题解 | #链表相加(二)#

# class ListNode:
#     def __init__(self, x):
#         self.val = x
#         self.next = None
#
# 代码中的类名、方法名、参数名已经指定，请勿修改，直接返回方法规定的值即可
#
# 
# @param head1 ListNode类 
# @param head2 ListNode类 
# @return ListNode类
#
class Solution:
    def addInList(self , head1: ListNode, head2: ListNode) -> ListNode:
        # write code here
        # 思路：反转链表，再逐个相加
        # 反转链表思路：将后续链表逐个反转
        if head1 is None:
            return head2
        if head2 is None:
            return head1
        head1 = self.reverse(head1)
        head2 = self.reverse(head2)
        head = ListNode(-1)
        cur = head
        temp = 0
        while head1 or head2:
            val = temp
            if head1:
                val = val + head1.val
                head1 = head1.next
            if head2:
                val = val+head2.val
                head2 = head2.next
            temp = (int)(val / 10)

■ **任务说明**
把题解中从“head2 = self.reverse(head2)”起、到“(int)(val / 10)”为止（含这两处）的部分重新写出，并将其中的“temp”一律重命名为“carry”。

■ **数据记录**
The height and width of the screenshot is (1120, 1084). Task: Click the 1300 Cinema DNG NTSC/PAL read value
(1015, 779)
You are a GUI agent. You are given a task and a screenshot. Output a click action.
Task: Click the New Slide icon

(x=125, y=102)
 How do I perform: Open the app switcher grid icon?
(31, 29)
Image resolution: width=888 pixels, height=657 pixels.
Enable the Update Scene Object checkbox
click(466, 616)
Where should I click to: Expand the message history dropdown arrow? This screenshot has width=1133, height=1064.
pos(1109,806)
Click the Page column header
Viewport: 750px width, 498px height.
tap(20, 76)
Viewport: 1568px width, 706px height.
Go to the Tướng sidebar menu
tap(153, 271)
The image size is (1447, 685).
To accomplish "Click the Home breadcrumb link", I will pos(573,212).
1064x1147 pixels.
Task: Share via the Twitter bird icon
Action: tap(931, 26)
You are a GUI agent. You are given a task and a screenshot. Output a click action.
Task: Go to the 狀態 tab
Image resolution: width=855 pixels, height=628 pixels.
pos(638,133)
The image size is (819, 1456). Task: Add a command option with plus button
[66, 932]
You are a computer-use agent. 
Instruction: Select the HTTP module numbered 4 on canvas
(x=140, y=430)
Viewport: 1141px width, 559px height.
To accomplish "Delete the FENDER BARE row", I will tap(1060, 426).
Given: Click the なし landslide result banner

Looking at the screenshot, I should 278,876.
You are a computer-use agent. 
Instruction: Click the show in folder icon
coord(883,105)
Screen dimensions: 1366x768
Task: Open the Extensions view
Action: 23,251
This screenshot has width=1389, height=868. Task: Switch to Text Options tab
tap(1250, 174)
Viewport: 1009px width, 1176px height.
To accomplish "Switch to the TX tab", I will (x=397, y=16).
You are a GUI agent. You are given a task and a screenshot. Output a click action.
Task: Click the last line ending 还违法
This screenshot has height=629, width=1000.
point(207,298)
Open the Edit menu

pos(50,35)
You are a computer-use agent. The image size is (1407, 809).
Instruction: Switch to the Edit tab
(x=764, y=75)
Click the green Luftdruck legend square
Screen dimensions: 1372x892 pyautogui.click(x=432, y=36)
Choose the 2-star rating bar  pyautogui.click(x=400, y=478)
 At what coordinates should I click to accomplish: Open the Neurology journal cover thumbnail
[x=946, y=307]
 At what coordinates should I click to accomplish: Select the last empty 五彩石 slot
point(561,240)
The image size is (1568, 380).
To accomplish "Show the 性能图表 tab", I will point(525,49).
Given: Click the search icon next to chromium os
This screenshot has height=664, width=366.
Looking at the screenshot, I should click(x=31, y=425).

■ **书面回答**
head2 = self.reverse(head2)
        head = ListNode(-1)
        cur = head
        carry = 0
        while head1 or head2:
            val = carry
            if head1:
                val = val + head1.val
                head1 = head1.next
            if head2:
                val = val+head2.val
                head2 = head2.next
            carry = (int)(val / 10)